As a first-time mother eighteen years ago, I thought I was prepared - after all, I had read 'What to expect when you're expecting' cover-to-cover. Plus, having grown up with three generations under the same roof, I had helped care for my new-born niece and nephew as well. My daughter was on the smallish side when born, and one look at her brought this roaring maternal lioness to life inside me. Combine that with the speed of how hard and fast I fell in love as soon as we locked eyes, and I was a goner.
Alarmingly though, she started losing weight after we took her home, and dropped to under six pounds. The pediatrician insisted on supplementing breast-feeding with formula, but that didn't sit well with me. Most days it seemed as though all I did was feed her, all day long. Then, it seemed as though it happened overnight, and this kid started to look as though someone had taken a bicycle pump to her. I even started calling her my Michelin tire baby. Fat babies are my favorite.

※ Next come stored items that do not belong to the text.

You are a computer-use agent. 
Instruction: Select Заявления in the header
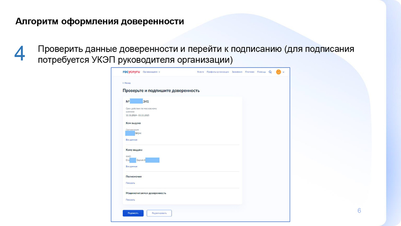[x=237, y=72]
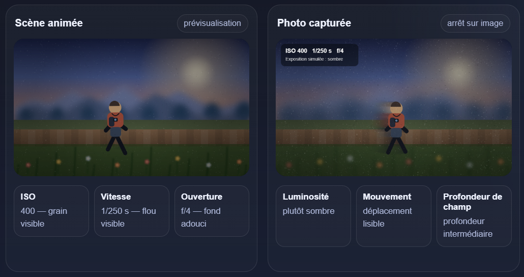Click the "Photo capturée" panel heading
Image resolution: width=524 pixels, height=277 pixels.
pos(314,23)
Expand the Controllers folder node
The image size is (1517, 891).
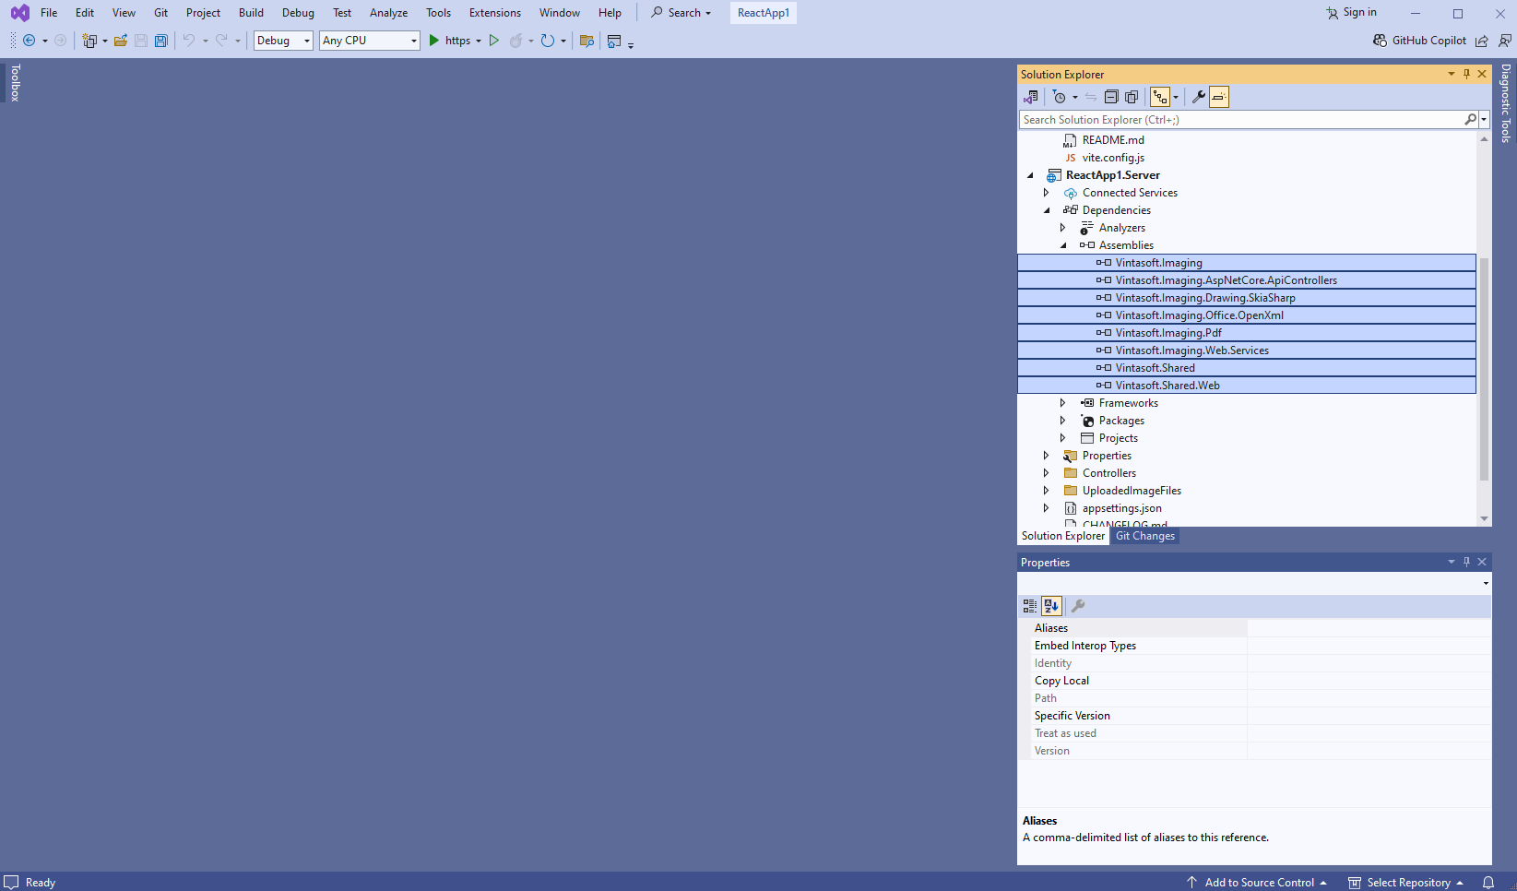[x=1046, y=473]
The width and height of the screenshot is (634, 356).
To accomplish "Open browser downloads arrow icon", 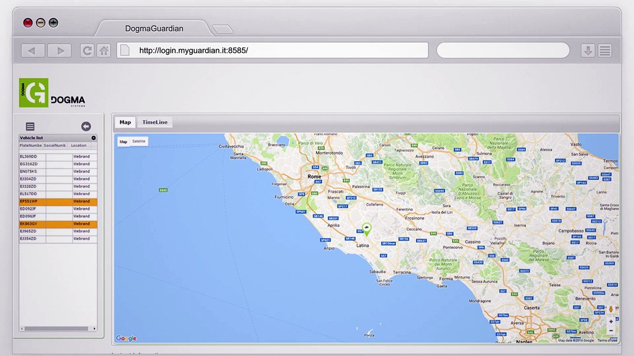I will [x=588, y=50].
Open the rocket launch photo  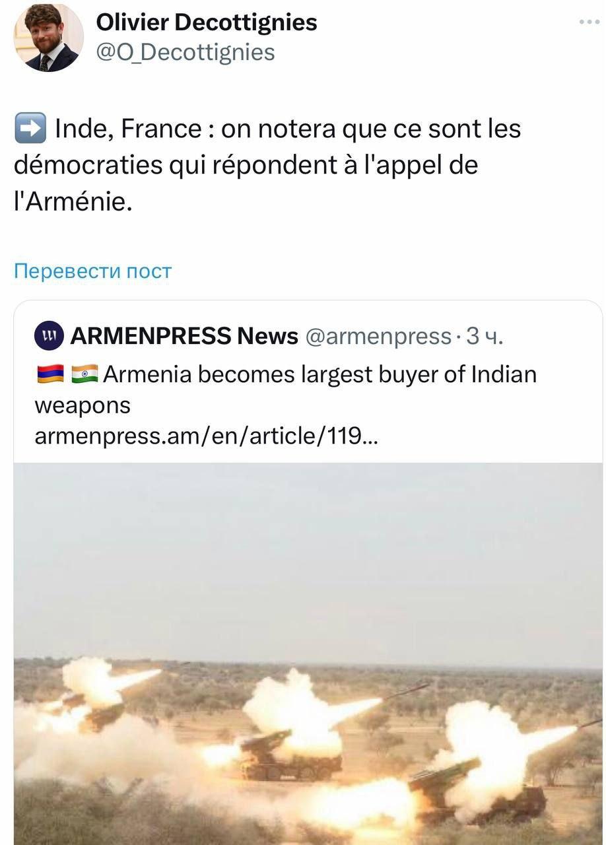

Soon it was time to supplement breast milk with solid foods, and apart from rice cereal, one of the first foods she had was pureed spinach. As I added more variety to her diet, it seemed as though she still couldn't get enough. Her favorite (as well as my second daughter's), was a sort-of soup: jasmine rice, (homemade) chicken stock, carrots, spinach and chicken breast cooked in a pressure cooker, then put through a food mill to make it safe and easy for her to eat. I would mix in a spoonful of plain yogurt, and my children ate it with great relish. At the age of nine months, I fed her pad thai that I had cooked for our dinner, and this child squealed with happiness. Apparently, food has always been our love language.
Fast forward a few years, and if my children were hungry, grumpy, or just needed a quick meal, I would make them a fried rice of sorts with spinach and eggs. Carbs, protein, healthy greens all covered, plus they ate it with plain yogurt. I've been made aware through the years that this combination, as well as all the things I cooked for them were considered 'weird' and 'gross' by several of their friends, and I was okay with that. After all, I wouldn't typically reach for rice, fish, fermented soybeans and umeboshi for breakfast, but Japanese children have been relishing it for centuries.

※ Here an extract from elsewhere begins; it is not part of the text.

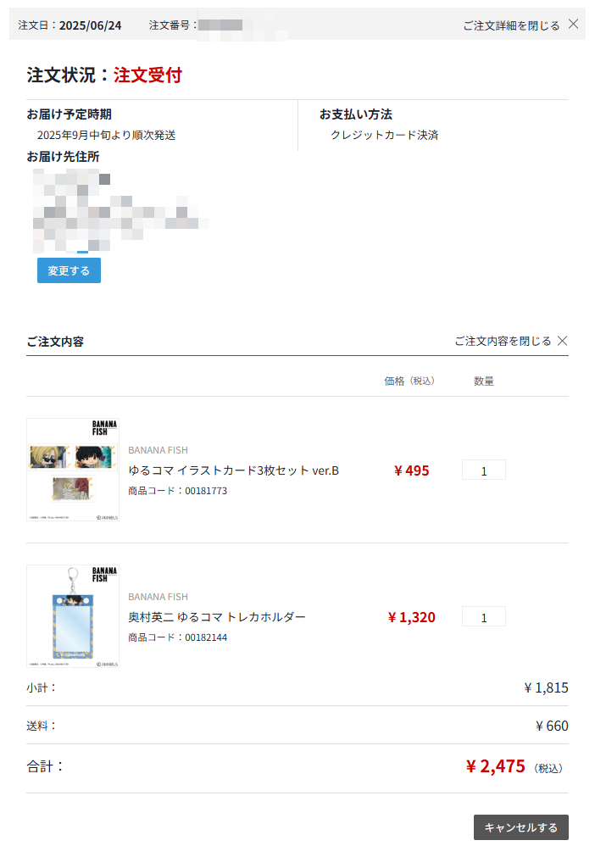Click the ¥1,320 price text
The image size is (595, 846).
pyautogui.click(x=411, y=617)
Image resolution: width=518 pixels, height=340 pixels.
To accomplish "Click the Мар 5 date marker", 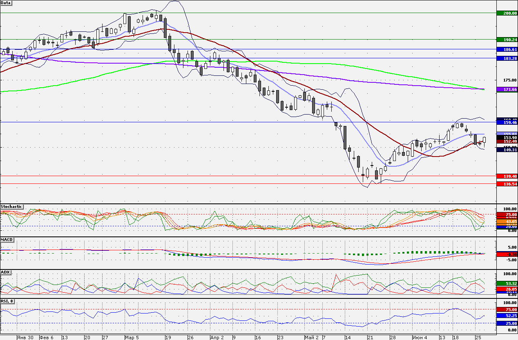I will pyautogui.click(x=132, y=338).
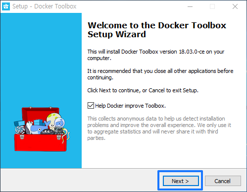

This past week, both children came home from each of their long, tiring days to spinach-and-egg fried rice. I can't remember the last time I had cooked it, but the satisfaction on their faces as they took the first bite made me wonder why I hadn't more often. They were no longer teenagers in this mama's eyes, but little girls with pigtails, looking at me like I could make all their boo-boos better.
Comfort looks and tastes different to each one of us. But it can be as simple as a bowl of rice. What does comfort look like to you? More importantly, who in your life could use some?